Stories that are vague or unclear lead to lost development time or incorrect deliverables. Ideal user stories are clear about the user audience, the action, and the purpose of the feature.
As an Analyst, when viewing the home page dashboard, entries should be listed in the date of descending order so that I can see the most recent entries first.
Sorting is not
in the correct order.
Discussion, comments, and - more importantly - decisions are communicated inside of the project management system so engineers and managers understand what is being done and why.
Stories are “pointed” out by level of challenge/difficulty by the team in the planning meeting. Stories that have a higher number of points are likely complex and should be broken into multiple smaller stories.
Bugs do not receive points because we are fixing something that was never working as intended. Stories that change existing functionality because a Product Manager was not clear or because we “changed our mind” receive points, because the developer successfully did what they were told. We are “spending additional points” because we made a change.

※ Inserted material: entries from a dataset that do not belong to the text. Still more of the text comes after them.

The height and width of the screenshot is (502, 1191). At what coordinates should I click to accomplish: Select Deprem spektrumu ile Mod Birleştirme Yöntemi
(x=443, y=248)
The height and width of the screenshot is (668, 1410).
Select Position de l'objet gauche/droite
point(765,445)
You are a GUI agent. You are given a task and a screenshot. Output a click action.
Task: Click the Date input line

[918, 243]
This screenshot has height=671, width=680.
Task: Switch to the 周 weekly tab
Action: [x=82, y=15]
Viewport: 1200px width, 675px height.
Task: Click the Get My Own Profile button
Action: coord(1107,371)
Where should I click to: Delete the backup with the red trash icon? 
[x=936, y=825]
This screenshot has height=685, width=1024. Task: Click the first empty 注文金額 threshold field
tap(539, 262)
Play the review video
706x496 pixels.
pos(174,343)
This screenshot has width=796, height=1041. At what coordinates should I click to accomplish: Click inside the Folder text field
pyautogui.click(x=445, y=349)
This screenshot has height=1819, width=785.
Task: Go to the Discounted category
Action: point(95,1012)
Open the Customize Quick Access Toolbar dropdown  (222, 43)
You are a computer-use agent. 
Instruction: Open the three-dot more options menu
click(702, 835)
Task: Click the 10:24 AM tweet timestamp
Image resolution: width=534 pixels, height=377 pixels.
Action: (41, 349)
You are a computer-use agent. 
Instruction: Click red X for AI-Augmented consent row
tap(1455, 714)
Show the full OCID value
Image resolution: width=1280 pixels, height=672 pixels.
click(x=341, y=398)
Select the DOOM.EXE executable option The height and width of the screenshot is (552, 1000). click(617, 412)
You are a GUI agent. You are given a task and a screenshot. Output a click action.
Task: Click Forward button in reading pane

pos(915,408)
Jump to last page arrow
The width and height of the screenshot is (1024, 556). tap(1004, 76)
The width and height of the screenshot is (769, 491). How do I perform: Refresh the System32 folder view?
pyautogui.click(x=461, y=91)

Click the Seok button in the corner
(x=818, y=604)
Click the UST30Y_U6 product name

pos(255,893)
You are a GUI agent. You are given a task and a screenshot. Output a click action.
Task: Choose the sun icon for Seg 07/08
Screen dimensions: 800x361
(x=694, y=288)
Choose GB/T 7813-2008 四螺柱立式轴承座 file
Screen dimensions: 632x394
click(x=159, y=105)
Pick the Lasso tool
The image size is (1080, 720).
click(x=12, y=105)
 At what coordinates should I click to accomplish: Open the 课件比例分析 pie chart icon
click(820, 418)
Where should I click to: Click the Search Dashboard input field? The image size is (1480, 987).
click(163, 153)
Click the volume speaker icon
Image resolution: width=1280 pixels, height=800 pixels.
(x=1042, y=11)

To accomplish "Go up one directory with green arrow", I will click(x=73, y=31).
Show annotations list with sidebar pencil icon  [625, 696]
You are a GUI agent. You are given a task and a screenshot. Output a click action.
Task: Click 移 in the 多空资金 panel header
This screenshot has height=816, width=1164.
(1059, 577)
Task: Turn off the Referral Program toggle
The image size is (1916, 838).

When stories are completed and approved by the team the team is awarded points towards their velocity. If a developer completes an item and it goes unreviewed, no points are awarded until it is approved.
It is critical that any developer actively contributing code to a product associates their pull requests with a feature or bug story. If one does not exist, it must be created. Most integration workflows are set up to not allow a developer to deploy without their PRs being associated with a story. This ensures every person involved in a product understands what is being contributed and what effect it should have on the product.